Go through the material and return every line that contains the string "Switch".

======== Data ========

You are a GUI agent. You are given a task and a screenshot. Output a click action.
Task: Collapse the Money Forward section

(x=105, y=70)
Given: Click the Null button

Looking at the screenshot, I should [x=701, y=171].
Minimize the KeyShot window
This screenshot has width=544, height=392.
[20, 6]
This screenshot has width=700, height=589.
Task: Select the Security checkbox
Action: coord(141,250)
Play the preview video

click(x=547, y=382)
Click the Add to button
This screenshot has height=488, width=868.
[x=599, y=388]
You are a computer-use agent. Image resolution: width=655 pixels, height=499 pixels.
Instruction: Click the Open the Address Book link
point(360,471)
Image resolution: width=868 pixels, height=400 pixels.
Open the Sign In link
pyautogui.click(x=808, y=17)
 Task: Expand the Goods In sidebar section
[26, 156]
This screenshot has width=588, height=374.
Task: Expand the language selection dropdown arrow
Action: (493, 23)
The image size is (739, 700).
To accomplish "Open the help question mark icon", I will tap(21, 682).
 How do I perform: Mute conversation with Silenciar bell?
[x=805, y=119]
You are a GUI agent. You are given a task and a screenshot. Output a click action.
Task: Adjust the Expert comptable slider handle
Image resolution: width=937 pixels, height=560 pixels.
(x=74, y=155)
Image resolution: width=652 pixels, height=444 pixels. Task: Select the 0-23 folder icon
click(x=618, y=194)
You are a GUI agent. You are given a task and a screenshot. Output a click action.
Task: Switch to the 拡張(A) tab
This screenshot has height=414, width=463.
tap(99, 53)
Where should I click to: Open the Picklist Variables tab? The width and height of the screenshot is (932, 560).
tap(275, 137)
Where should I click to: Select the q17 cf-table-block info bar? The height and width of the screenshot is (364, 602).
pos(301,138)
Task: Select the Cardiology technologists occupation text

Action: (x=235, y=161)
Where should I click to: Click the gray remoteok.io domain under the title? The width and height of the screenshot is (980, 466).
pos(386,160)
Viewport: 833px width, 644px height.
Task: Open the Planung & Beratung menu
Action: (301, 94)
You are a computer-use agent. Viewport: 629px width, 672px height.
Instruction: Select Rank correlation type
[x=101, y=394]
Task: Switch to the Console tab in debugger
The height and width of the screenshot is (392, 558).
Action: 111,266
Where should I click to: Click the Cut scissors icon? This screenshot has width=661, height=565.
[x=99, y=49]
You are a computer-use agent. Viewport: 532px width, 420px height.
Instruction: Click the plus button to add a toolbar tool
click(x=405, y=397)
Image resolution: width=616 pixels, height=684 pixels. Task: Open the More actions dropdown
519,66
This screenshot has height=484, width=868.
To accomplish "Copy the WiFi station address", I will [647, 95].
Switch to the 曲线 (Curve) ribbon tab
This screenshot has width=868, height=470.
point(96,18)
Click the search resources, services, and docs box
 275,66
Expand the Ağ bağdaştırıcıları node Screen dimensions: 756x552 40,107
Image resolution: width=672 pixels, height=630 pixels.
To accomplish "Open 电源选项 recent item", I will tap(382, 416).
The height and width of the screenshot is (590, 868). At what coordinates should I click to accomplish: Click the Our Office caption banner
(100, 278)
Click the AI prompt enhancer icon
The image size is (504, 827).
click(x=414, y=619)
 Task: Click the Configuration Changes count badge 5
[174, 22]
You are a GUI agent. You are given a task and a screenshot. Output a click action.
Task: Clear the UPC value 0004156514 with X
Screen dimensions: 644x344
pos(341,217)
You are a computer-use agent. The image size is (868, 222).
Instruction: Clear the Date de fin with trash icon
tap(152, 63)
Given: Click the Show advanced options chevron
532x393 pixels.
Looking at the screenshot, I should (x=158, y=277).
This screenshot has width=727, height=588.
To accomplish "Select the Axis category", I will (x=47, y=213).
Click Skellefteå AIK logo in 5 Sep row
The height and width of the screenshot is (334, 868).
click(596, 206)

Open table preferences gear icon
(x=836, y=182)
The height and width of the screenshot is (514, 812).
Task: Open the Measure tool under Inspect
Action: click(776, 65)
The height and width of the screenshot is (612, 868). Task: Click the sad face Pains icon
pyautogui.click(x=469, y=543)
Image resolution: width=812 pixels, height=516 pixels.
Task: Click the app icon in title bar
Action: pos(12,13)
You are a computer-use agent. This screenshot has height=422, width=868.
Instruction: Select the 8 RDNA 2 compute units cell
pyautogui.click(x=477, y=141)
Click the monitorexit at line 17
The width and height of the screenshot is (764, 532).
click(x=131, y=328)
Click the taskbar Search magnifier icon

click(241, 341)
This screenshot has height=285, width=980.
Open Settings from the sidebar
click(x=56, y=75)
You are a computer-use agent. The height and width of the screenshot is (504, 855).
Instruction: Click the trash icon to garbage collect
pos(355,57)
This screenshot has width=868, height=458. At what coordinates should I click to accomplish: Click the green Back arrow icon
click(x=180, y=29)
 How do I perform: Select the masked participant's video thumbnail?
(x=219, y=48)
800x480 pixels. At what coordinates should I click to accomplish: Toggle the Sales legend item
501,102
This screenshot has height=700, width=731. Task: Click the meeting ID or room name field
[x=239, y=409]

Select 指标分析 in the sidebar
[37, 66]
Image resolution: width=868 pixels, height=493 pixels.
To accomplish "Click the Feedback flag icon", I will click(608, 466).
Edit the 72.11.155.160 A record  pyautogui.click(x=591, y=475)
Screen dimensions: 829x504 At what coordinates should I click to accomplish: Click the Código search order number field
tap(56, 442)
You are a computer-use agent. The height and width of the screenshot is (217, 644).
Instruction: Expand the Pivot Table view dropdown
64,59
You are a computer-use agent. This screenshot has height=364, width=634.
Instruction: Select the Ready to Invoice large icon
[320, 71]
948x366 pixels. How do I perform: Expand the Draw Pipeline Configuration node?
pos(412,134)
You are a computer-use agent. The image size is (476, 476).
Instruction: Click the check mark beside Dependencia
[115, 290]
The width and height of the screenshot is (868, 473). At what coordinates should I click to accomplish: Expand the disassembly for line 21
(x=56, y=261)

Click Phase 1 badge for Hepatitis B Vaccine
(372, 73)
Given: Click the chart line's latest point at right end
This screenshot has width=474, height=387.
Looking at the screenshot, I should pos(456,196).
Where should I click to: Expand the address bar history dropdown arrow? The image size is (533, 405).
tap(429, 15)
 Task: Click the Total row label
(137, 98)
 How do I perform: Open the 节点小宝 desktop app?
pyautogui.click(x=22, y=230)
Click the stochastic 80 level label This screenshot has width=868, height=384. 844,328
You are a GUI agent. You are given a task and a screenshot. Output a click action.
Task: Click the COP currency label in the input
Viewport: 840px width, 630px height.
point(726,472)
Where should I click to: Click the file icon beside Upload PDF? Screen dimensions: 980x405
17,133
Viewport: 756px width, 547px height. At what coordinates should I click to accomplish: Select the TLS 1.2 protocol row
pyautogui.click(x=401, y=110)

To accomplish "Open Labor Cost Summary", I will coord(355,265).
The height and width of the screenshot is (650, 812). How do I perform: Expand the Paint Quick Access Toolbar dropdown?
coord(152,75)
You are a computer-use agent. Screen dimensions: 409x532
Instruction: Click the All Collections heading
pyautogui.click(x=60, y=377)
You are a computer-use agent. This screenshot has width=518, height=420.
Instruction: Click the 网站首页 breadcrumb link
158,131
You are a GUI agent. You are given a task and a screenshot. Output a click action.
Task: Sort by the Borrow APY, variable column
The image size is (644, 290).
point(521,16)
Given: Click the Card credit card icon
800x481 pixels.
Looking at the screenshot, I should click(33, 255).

========

__Answer to this task__:
Task: Switch to the 拡張(A) tab
Task: Switch to the Console tab in debugger
Switch to the 曲线 (Curve) ribbon tab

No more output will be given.